Melanija Knavs was born in Novo Mesto in 1970 and raised in Sevnica, a small town in what was then Yugoslavia, where her father, a member of the Communist Party, sold car parts and her mother worked as a seamstress. She began modeling as a young girl in Slovenia and in 1992, she was runner-up in Jana magazine’s “Look of the Year” contest. She subsequently signed with a modeling agency before spending the following years working in Europe.
Much of Melanija’s — or Melania’s, as she soon renamed herself — story is self-manufactured. In 2016, when Trump was first running for president, The New Yorker (typically no slouch in the investigative journalism department) wrote a story about her that actually claimed Melania was “a model with the past of a nun” and quoted Slovenian gossip columnists as saying that she seemed to be a virgin when she met Trump.
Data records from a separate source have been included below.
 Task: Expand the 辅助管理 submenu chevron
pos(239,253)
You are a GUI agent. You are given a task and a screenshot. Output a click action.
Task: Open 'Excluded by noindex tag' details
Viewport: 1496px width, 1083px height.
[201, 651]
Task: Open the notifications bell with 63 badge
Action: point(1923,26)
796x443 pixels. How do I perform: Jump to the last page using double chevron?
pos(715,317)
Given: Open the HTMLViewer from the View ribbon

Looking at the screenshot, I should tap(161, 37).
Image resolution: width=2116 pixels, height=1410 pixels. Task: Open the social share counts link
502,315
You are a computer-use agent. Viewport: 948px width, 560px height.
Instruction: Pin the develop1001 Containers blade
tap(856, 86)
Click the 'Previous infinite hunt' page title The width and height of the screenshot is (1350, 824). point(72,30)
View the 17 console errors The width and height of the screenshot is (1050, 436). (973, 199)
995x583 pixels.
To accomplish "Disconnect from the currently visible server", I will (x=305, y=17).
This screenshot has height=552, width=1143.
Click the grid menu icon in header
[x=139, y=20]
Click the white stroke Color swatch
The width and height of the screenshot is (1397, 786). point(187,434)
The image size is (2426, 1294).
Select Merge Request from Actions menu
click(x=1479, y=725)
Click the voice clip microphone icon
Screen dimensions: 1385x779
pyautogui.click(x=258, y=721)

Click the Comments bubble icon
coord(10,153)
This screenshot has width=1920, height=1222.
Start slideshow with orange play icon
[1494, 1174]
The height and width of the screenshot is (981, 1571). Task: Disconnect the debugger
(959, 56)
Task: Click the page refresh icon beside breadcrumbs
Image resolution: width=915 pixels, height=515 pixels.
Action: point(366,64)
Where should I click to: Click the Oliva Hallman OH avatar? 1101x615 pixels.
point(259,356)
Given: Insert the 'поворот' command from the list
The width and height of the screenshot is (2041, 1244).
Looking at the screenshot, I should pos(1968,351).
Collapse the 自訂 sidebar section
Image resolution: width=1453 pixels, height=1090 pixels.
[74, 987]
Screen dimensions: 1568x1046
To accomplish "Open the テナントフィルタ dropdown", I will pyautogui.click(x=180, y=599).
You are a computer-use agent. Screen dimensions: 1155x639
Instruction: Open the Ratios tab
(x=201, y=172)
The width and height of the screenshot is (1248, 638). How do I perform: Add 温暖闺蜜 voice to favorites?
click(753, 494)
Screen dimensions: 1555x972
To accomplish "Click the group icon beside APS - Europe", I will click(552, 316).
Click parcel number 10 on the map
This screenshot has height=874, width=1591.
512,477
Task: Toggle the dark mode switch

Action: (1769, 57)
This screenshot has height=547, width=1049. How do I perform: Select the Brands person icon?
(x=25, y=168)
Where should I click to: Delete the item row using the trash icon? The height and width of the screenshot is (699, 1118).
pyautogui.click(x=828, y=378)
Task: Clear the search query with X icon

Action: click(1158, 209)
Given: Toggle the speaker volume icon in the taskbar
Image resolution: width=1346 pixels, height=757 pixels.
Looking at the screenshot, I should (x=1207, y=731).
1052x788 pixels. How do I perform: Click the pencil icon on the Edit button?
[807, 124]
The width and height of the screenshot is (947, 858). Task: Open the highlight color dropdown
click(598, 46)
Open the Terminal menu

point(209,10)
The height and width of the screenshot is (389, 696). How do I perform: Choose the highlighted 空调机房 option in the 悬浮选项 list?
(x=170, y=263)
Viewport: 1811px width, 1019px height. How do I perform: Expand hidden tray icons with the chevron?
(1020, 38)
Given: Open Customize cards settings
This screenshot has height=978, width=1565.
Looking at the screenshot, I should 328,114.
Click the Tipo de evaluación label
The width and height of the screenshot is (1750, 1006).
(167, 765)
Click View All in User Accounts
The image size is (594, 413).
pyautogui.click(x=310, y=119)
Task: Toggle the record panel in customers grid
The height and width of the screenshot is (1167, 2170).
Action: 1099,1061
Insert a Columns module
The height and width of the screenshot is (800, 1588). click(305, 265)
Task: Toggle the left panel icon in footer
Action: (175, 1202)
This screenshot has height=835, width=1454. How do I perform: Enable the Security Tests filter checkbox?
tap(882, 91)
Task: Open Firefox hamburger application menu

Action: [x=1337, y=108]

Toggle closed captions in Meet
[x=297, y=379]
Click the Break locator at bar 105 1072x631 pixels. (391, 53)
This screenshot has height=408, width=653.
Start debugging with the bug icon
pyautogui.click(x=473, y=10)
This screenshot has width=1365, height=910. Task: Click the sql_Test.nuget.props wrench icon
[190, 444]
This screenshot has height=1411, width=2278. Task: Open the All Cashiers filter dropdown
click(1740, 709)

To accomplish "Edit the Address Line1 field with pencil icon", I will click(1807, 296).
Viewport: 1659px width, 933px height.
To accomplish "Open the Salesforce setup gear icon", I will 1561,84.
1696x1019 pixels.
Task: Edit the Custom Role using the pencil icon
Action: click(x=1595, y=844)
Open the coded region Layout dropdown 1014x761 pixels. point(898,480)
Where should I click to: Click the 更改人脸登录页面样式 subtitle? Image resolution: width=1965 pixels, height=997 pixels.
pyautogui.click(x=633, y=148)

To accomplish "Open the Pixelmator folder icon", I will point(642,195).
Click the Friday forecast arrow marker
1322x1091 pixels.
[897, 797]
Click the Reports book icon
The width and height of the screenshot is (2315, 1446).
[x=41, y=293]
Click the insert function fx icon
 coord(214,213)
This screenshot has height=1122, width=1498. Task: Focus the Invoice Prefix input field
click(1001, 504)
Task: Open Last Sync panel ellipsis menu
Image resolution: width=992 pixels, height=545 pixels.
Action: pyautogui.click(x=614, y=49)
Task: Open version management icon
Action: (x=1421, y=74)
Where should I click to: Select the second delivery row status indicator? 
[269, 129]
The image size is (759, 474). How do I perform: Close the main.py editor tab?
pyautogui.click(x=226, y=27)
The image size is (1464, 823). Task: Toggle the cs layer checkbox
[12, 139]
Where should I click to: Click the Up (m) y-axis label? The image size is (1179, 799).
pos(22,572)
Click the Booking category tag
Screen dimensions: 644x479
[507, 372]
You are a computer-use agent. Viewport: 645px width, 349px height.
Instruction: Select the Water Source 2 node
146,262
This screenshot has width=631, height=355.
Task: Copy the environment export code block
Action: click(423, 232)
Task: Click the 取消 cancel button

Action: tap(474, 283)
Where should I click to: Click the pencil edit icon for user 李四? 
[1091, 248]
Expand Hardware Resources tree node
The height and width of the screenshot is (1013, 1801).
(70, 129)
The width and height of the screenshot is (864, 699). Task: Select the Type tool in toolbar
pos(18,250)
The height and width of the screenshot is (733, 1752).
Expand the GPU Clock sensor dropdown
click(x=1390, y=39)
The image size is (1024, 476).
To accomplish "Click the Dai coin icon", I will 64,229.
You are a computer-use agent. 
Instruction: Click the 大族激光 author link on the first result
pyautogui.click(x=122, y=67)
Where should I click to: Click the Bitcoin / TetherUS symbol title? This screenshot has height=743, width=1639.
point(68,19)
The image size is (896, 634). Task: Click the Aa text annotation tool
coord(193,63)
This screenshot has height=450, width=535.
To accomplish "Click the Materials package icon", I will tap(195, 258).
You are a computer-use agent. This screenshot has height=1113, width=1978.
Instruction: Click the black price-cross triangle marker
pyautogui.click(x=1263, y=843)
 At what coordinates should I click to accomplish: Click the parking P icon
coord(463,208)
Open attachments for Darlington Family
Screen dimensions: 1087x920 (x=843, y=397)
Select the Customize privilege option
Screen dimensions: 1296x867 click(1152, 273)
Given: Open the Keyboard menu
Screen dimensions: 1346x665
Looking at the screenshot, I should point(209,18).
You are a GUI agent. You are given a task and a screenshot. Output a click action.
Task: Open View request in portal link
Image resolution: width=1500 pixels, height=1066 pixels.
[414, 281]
In fact, Melania was hardly a nun. Her Slovenian biographer claims that she had a sexual relationship with Peter Butoln, who went on to serve as an advisor to several Slovenian prime ministers, and Jure Zorčič, the son of a former director of a Yugoslavian basketball team. Siniša Glumičić, a Croatian plastic surgeon who says that he operated on Melania and whom the biography describes as “THE Croatian plastic surgeon, performing operations for the Balkan jet setting elite,” also boasted about having an “intimate” relationship with her. She also allegedly dated Alen Kobilica, the only Slovenian male “supermodel,” and Gregor Erbežnik, a mall owner who was seeing her at the same time as he was dating the woman who would become his wife.
Slovenian journalists have consistently connected the dots about Melania’s life in ways American media is incapable of doing. Here is Slovenske Novice in 2016:
“I am Melania Knauss, I come from Slovenia.”
With those words, in broken English, the future Mrs. Trump appeared in the spring of 1993 at the door of a modeling agency at Naglergasse 25/3 in central Vienna. There sat Wolfgang Schwarz, the representative of the American agency Elite for all of Europe and the eastern countries as far as Asia, and at the same time the owner of the modeling agency Girls & Boys Agency Vienna.
There is more to be mined here. Melania’s story does not add up — and it never did. She has benefitted from a credulous American press corps that has taken her word, the word of her husband, and the word of her friend (and former Jeffrey Epstein associate) Paolo Zampoli to create a back story that is very much in dispute.